──────── Extract to read ────────
Saturday, April 16, 2011

On Responses to the Ami Orthopraxy Article

"He just started asking questions and looking for answers in books. And like others before him, he could not find any that had any basis in his religious beliefs...Even though these people are not ‘missionaries’ about their atheism, when asked they are very effective at arguing their case – pointing to various internet sites that support their views...

If we are intellectually honest and have ever thought about some of the issues raised by science and other disciplines those questions have at least entered our minds. Most of us reject them immediately as our faith is stronger than our doubts..but there are a large number of people who cannot so easily dismiss those questions."


"The intellectual challenges to Judaism are very real. Fortunate are those of us whose sense of Divine providence in Jewish history, and whose appreciation of the nature and role of the Torah, as well as other factors, enables us to maintain belief in revelation; but if we are honest, we will acknowledge that there are nevertheless intellectual challenges to which Judaism presently does not have a good response. Can we really be hostile towards those who consider the challenges overpowering?"


"They simply left their emunah behind, following instead a nonsensical thought process [editorial: I think that's Yeshivish for "logic"] into the thicket of apikorsus."
-The Ami Article


Goodness. No wonder Ami feels so intimidated by the orthoprax. The one thing everyone seems to agree on is that if you actually follow logic and scientific knowledge where they lead you, they lead away from orthodox dogma.

Tuesday, April 5, 2011

Wired for Religion...At the Expense of Science?

In this excellent article, Yale psychologist Paul Bloom discusses some psychological origins of religious and supernatural beliefs. It nicely summarizes and expands on a number of ideas I have discussed elsewhere on this blog.

While I highly recommend the full article, I found one idea particularly noteworthy. To give some background--Bloom describes how we seem to have two separate innate systems for reasoning about inanimate or animate objects. This makes sense: inanimate objects are acted upon by causal forces, whereas animate beings can move on their own, so it is useful to divide the world into these categories. However, we naturally essentialize this difference, treating them as two distinct categories of things--matter and mind--and we thus become natural dualists. In Bloom's words:

First, we perceive the world of objects as essentially separate from the world of minds, making it possible for us to envision soulless bodies and bodiless souls. This helps explain why we believe in gods and an afterlife. Second, as we will see, our system of social understanding overshoots, inferring goals and desires where none exist. This makes us animists and creationists.
────────
* [Problem statement]
How might the blog page on religion and science continue after the quoted passage from Paul Bloom? Write the next part.
──────── Dataset ────────
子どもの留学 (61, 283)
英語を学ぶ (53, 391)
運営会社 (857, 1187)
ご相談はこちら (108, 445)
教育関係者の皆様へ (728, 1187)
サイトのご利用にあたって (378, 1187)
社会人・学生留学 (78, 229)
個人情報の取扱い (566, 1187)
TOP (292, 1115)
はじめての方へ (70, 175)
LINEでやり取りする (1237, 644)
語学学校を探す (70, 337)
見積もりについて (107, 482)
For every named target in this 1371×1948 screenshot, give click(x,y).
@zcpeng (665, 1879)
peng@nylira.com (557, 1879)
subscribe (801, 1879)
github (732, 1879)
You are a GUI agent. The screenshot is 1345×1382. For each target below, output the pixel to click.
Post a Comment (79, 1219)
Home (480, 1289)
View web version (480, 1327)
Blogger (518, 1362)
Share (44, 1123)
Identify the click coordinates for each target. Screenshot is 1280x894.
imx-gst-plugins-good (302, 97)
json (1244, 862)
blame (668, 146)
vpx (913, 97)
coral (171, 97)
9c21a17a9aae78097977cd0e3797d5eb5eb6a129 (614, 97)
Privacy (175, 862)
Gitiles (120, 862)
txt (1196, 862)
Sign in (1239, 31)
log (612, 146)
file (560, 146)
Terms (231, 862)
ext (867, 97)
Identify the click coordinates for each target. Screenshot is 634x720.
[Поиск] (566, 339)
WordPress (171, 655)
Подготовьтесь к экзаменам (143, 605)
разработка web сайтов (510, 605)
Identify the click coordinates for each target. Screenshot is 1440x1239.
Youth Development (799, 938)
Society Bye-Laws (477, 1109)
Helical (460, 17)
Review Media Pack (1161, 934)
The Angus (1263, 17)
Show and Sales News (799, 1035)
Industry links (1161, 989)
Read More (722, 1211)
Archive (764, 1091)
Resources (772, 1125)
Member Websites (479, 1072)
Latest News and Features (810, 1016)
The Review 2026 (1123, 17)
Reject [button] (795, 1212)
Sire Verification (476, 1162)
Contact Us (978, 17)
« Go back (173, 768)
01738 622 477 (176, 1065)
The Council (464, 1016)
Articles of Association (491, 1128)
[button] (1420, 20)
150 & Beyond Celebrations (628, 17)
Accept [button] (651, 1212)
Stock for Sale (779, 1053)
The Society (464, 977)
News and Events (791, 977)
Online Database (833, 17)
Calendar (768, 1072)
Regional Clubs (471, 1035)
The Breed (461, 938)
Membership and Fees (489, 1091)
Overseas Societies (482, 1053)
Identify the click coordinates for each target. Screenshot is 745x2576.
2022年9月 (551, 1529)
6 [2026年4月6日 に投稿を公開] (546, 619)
────────
* [Response for this exercise]
Our animacy detection is so hypersensitive to finding agents that we see intention and goals where there are none. This gets to the striking point in the last sentence above: it means that we are not just intuitive dualists--we are intuitive creationists as well. Bloom quotes Richard Dawkins as saying that it often seems "as if the human brain is specifically designed to misunderstand Darwinism." (Spend five minutes in a blog thread with creationists and you will know what he means.) In a way, Bloom suggests, this is actually true--natural selection runs counter to innate intuitions about agency:

When we see a complex structure, we see it as the product of beliefs and goals and desires. Our social mode of understanding leaves it difficult for us to make sense of it any other way. Our gut feeling is that design requires a designer—a fact that is understandably exploited by those who argue against Darwin.

It's not surprising, then, that nascent creationist views are found in young children. Four-year-olds insist that everything has a purpose, including lions ("to go in the zoo") and clouds ("for raining")... And when asked about the origin of animals and people, children tend to prefer explanations that involve an intentional creator, even if the adults raising them do not. Creationism—and belief in God—is bred in the bone.

I have previously blogged about psychological roots for supernatural beliefs. Bloom points out, though, that these may actually come at the expense of scientific understanding. At least, I would add, in those who do not work past those gut reactions and understand the ideas involved. Finally, we can see yet another reason why gut intuitions about the universe are of very limited weight when discussing its origins and workings.

Tuesday, January 11, 2011

"Skeptics Are Third-Graders"

I get tired of reading that "skeptics only attack their third grade notions of God and Judaism. They think it's all as they were taught back then, or it's nothing."

Rubbish. When I was still 'dox, I was a rationalist. I argued for the Rambam's position of treating outrageous stories in Tanach as allegories. I argued for the Maharal's style of decoding outrageous statements of Chazal as hidden, coded, allegorical wisdoms. I went through "the Torah is not a science textbook," followed by "the Torah is not a history textbook," and so on. I did everything you could expect from a Modern Orthodox intellectual trying to make Orthodox Judaism rational and understandable.

I reject that. Don't tell me Breishit is metaphorical: tell me what the metaphor stands for, and why I should accept that as true. Tell me why I should believe in any supernatural claims whatsoever, including dualism. Tell me why I should believe any form of Divine revelation occurred--not just the sort they teach you in third grade. Tell me why I should accord any intellectual authority to Chazal, not just simple belief or disbelief in their sayings.

And so on.

Monday, January 10, 2011

Vaccine Scare Doctor Exposed as Fraud

Andrew Wakefield, the shamed doctor behind the discredited vaccine scares, is at last being shown to be a complete fraud. His paper claiming a link between MMR vaccines and autism was already retracted for sloppy methods and undisclosed conflict of interest; his license to practice medicine was already revoked for ethical breaches; his results, which examined exactly 12 children, have not only never been replicated, but have been disconfirmed repeatedly. At last, though, new investigations have shown that his study apparently actually faked data:

A new examination found, by comparing the reported diagnoses in the paper to hospital records, that Wakefield and colleagues altered facts about patients in their study.
The analysis, by British journalist Brian Deer, found that despite the claim in Wakefield's paper that the 12 children studied were normal until they had the MMR shot, five had previously documented developmental problems. Deer also found that all the cases were somehow misrepresented when he compared data from medical records and the children's parents.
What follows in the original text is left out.